- Karan Pratap Singh
Disaster recovery (DR) is a process of regaining access and functionality of the infrastructure after events like a natural disaster, cyber attack, or even business disruptions.
Disaster recovery relies upon the replication of data and computer processing in an off-premises location not affected by the disaster. When servers go down because of a disaster, a business needs to recover lost data from a second location where the data is backed up. Ideally, an organization can transfer its computer processing to that remote location as well in order to continue operations.
Disaster Recovery is often not actively discussed during system design interviews but it's important to have some basic understanding of this topic.
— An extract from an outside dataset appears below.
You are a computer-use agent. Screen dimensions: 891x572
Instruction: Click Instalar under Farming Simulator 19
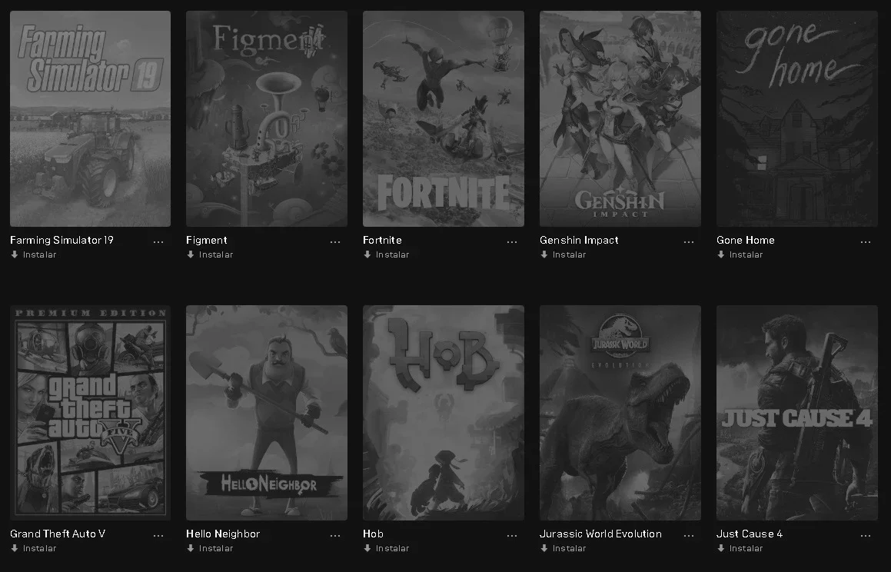(34, 254)
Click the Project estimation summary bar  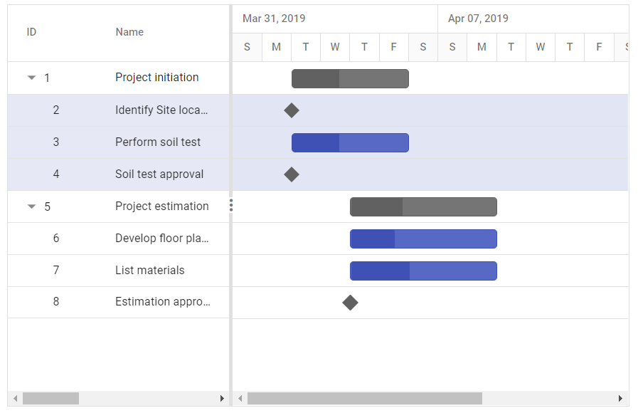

You can learn more about disaster recovery from AWS Well-Architected Framework.
Why is disaster recovery important?
Disaster recovery can have the following benefits:
- Minimize interruption and downtime
- Limit damages
- Fast restoration
- Better customer retention
Let's discuss some important terms relevantly for disaster recovery:
Recovery Time Objective (RTO) is the maximum acceptable delay between the interruption of service and restoration of service. This determines what is considered an acceptable time window when service is unavailable.
Recovery Point Objective (RPO) is the maximum acceptable amount of time since the last data recovery point. This determines what is considered an acceptable loss of data between the last recovery point and the interruption of service.
A variety of disaster recovery (DR) strategies can be part of a disaster recovery plan.
This is the simplest type of disaster recovery and involves storing data off-site or on a removable drive.
In this type of disaster recovery, an organization sets up basic infrastructure in a second site.
A hot site maintains up-to-date copies of data at all times. Hot sites are time-consuming to set up and more expensive than cold sites, but they dramatically reduce downtime.